## Instructions to follow
In the article below on Intel's processors, print word for word the portion starting at "Intel is formally" and ending at "like Samsung’s Q1.".

## Passage provided
§ §

|Do you remember the original Pentium 4? It launched at 1.5 GHz and gave us our first bittersweet taste of the NetBurst microarchitecture, which Intel would use to replace the P6 design.
When the Pentium 4 began its life, Intel manufactured the chips on a 180 nm node. The 42 million transistors that went into those first Pentium 4s - internally referred to as Willamettes - occupied a die no less than 217 square millimeters. Keep those figures in mind throughout our overview of Intel’s newest mobile processor and platform. And don’t feel too old; eight years seems like a lifetime, when you’re talking tech.
Intel is formally announcing a brand new processor today that it hopes will drive the next generation of mobile Internet devices. Perhaps you’re already familiar with the MID concept. Last year, Intel took the wraps off of its McCaslin platform, a seldom-discussed proof-of-concept that never really took off. Nor was it meant to. McCaslin employed Intel’s A100/A110 processor built on 90nm process technology. Those CPUs were derived from Intel’s Pentium M efforts. And while they enabled respectable compute muscle at 3W, imagine running Windows Vista on an 800 MHz desktop. Or don’t. It’s a painful thought. Nevertheless, the A100 and A110 are x86 Intel chips that go into real products, like Samsung’s Q1.

§ §

## Provided material
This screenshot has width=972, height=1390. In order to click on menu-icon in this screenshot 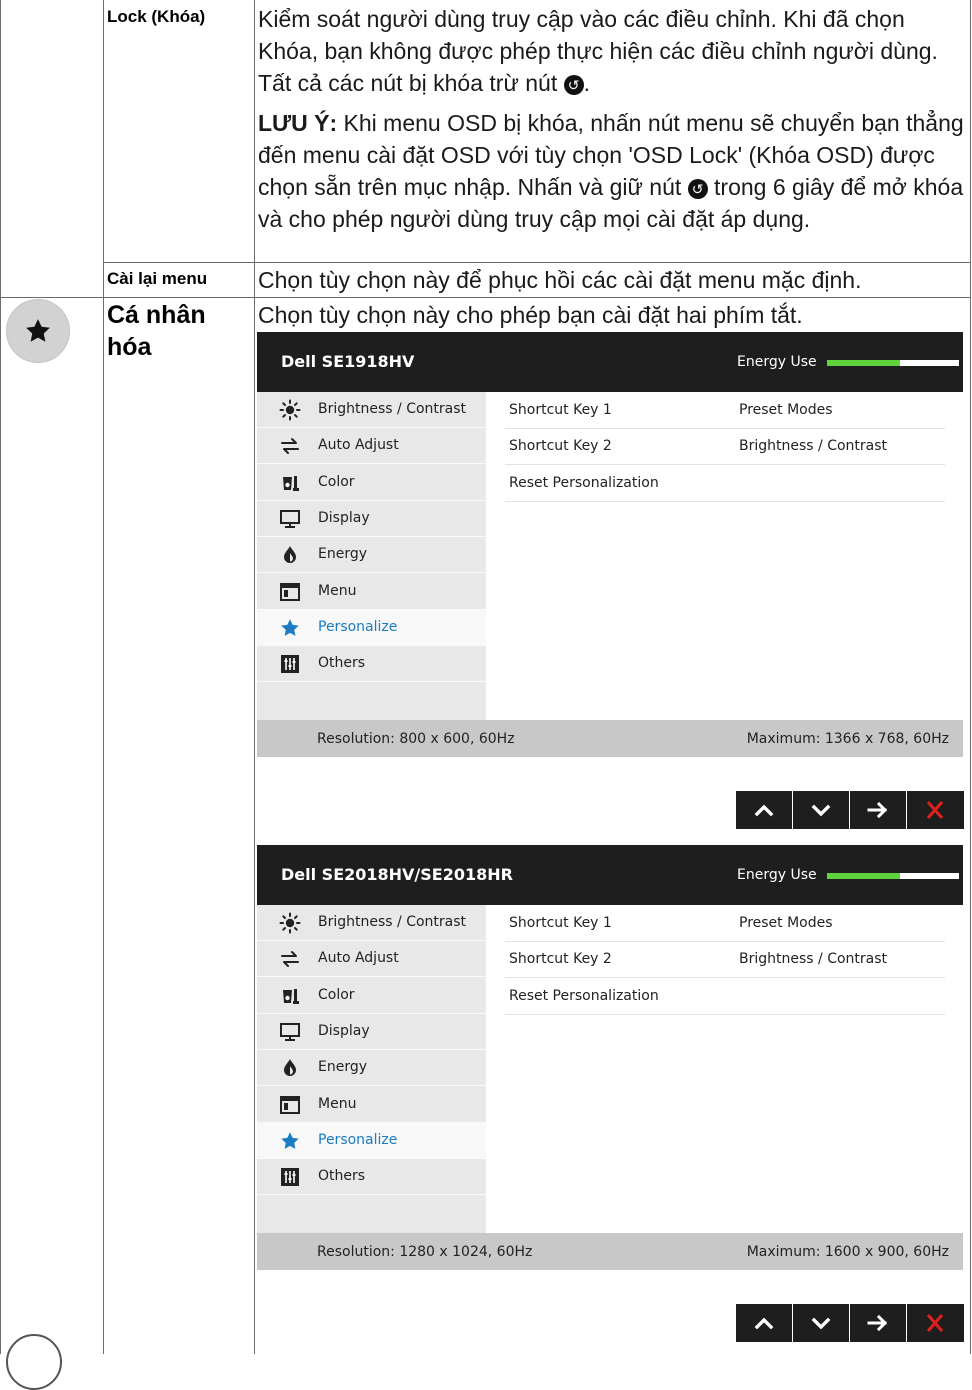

§ §

## Output of the task
Intel is formally announcing a brand new processor today that it hopes will drive the next generation of mobile Internet devices. Perhaps you’re already familiar with the MID concept. Last year, Intel took the wraps off of its McCaslin platform, a seldom-discussed proof-of-concept that never really took off. Nor was it meant to. McCaslin employed Intel’s A100/A110 processor built on 90nm process technology. Those CPUs were derived from Intel’s Pentium M efforts. And while they enabled respectable compute muscle at 3W, imagine running Windows Vista on an 800 MHz desktop. Or don’t. It’s a painful thought. Nevertheless, the A100 and A110 are x86 Intel chips that go into real products, like Samsung’s Q1.